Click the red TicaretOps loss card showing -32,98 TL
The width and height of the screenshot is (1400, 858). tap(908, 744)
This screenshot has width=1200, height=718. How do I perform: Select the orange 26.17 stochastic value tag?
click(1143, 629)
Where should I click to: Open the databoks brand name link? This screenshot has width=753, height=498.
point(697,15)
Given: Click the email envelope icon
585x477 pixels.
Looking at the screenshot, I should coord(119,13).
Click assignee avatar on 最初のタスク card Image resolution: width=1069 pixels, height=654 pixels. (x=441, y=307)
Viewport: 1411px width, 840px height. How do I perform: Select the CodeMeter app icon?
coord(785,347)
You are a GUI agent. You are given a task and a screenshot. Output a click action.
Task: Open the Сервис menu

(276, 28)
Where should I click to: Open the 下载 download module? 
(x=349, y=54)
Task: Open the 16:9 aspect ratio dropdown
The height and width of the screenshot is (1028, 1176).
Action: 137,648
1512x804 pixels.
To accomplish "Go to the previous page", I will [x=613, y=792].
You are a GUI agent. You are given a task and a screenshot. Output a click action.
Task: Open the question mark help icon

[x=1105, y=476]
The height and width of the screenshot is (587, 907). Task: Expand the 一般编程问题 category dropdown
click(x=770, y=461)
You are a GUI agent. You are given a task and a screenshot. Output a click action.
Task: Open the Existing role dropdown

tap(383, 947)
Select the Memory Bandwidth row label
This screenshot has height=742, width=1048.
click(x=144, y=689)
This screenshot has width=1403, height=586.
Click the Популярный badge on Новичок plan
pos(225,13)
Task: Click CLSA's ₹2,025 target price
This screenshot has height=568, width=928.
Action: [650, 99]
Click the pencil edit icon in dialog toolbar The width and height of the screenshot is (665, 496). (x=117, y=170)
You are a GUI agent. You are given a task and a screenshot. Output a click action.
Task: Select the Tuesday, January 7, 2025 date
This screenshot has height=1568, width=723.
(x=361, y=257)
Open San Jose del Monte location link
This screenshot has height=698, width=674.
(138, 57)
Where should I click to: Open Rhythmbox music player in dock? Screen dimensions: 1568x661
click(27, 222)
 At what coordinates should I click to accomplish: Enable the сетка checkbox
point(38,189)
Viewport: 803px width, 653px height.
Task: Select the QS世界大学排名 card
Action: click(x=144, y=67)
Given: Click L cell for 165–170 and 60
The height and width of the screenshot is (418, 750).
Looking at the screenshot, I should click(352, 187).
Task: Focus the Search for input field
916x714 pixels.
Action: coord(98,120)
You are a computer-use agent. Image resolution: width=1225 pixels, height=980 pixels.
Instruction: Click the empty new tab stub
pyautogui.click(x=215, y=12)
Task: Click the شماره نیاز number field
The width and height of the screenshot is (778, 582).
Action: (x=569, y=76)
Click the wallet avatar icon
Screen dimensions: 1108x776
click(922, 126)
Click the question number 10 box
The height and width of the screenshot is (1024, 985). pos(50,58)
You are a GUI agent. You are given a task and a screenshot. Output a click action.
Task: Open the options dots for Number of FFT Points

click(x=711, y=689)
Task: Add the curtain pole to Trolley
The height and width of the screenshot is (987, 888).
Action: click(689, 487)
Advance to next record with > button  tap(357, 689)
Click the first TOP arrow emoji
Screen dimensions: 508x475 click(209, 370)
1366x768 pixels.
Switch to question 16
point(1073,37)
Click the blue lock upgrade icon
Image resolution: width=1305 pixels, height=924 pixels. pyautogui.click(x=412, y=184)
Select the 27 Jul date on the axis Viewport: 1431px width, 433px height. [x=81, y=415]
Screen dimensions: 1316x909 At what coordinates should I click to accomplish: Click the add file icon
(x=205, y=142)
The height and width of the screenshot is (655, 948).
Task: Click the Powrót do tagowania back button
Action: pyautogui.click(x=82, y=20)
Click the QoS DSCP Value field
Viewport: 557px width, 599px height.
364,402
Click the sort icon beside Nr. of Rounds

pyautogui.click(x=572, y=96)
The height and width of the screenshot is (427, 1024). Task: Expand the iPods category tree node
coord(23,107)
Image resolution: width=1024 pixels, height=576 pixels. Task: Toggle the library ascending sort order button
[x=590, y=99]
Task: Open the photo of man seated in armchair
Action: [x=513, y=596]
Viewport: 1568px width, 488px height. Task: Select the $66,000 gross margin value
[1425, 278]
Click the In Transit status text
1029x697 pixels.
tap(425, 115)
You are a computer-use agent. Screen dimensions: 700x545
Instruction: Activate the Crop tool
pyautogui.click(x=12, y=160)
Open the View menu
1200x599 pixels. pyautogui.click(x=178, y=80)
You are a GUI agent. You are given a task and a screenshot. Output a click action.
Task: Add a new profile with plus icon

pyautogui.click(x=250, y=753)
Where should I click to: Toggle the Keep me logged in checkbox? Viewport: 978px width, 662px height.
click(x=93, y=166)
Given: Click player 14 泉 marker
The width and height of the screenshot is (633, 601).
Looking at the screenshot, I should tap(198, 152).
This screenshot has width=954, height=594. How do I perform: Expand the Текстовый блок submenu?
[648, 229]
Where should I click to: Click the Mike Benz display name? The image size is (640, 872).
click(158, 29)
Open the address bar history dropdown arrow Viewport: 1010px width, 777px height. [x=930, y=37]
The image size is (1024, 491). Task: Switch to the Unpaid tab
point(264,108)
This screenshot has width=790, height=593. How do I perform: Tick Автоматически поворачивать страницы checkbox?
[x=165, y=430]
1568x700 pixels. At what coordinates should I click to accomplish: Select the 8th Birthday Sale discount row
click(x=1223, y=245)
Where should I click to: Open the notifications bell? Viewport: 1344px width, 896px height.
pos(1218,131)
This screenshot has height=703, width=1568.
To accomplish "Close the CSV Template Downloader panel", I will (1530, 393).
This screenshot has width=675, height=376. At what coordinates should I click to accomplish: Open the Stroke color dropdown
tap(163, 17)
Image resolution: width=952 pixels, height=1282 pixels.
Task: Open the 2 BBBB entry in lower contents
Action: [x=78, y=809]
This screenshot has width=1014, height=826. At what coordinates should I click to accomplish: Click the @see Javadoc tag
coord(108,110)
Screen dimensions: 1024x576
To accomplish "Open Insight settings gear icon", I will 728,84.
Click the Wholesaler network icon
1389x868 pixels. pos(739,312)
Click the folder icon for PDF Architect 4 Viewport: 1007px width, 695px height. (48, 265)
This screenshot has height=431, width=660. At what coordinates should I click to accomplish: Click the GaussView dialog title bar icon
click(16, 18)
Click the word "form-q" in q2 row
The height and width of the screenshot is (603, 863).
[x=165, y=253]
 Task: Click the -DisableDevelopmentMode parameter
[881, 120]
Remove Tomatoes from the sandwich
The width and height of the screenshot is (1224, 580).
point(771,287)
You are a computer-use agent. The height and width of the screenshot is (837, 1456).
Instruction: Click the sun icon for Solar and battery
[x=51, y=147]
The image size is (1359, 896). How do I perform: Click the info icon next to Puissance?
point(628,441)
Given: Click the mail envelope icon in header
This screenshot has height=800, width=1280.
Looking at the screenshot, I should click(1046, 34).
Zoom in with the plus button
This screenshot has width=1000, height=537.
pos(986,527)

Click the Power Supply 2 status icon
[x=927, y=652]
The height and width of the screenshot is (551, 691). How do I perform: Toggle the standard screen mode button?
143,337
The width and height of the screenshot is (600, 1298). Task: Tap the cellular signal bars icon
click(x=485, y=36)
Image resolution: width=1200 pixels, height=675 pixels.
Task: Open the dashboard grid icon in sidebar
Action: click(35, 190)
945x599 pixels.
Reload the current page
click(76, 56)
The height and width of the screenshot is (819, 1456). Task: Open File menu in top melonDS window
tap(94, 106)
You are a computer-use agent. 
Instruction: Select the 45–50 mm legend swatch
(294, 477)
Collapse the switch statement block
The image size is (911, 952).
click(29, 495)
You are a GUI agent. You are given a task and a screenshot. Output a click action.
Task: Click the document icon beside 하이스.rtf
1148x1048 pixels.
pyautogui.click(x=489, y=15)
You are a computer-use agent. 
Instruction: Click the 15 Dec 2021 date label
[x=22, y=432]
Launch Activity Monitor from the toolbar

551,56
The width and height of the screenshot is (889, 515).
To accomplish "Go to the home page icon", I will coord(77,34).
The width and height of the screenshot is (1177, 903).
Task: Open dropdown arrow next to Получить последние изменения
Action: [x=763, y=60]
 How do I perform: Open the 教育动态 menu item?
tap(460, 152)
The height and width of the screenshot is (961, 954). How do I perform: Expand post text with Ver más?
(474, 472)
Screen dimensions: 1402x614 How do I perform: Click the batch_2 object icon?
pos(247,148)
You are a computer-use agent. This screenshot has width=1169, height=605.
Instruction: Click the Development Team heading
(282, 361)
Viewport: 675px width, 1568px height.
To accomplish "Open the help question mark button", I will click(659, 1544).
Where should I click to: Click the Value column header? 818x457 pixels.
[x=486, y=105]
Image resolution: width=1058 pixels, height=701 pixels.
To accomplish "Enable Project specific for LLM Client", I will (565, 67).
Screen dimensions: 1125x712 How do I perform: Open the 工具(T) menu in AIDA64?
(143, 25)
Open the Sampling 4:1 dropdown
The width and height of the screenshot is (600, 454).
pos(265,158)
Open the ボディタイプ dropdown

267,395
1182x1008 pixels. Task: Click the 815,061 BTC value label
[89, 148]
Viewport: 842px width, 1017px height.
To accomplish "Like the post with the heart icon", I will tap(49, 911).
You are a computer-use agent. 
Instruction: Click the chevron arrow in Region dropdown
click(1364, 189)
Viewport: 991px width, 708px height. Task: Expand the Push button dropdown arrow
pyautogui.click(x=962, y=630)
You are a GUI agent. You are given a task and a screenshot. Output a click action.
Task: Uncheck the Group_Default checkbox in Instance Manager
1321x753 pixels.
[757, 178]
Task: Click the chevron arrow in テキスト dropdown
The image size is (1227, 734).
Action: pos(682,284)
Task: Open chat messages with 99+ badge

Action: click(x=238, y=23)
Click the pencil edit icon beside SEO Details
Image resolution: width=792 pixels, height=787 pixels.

◆ ◆ ◆ ◆ ◆

Up to and including the line that holds "Task: Select the Tuesday, January", reproduce the records above exactly from their first line, and give nothing else.

Click the red TicaretOps loss card showing -32,98 TL
The width and height of the screenshot is (1400, 858). tap(908, 744)
This screenshot has width=1200, height=718. How do I perform: Select the orange 26.17 stochastic value tag?
click(1143, 629)
Where should I click to: Open the databoks brand name link? This screenshot has width=753, height=498.
point(697,15)
Given: Click the email envelope icon
585x477 pixels.
Looking at the screenshot, I should coord(119,13).
Click assignee avatar on 最初のタスク card Image resolution: width=1069 pixels, height=654 pixels. (x=441, y=307)
Viewport: 1411px width, 840px height. How do I perform: Select the CodeMeter app icon?
coord(785,347)
You are a GUI agent. You are given a task and a screenshot. Output a click action.
Task: Open the Сервис menu

(276, 28)
Where should I click to: Open the 下载 download module? 
(x=349, y=54)
Task: Open the 16:9 aspect ratio dropdown
The height and width of the screenshot is (1028, 1176).
Action: 137,648
1512x804 pixels.
To accomplish "Go to the previous page", I will [x=613, y=792].
You are a GUI agent. You are given a task and a screenshot. Output a click action.
Task: Open the question mark help icon

[x=1105, y=476]
The height and width of the screenshot is (587, 907). Task: Expand the 一般编程问题 category dropdown
click(x=770, y=461)
You are a GUI agent. You are given a task and a screenshot. Output a click action.
Task: Open the Existing role dropdown

tap(383, 947)
Select the Memory Bandwidth row label
This screenshot has height=742, width=1048.
click(x=144, y=689)
This screenshot has width=1403, height=586.
Click the Популярный badge on Новичок plan
pos(225,13)
Task: Click CLSA's ₹2,025 target price
This screenshot has height=568, width=928.
Action: [650, 99]
Click the pencil edit icon in dialog toolbar The width and height of the screenshot is (665, 496). (x=117, y=170)
You are a GUI agent. You are given a task and a screenshot. Output a click action.
Task: Select the Tuesday, January 7, 2025 date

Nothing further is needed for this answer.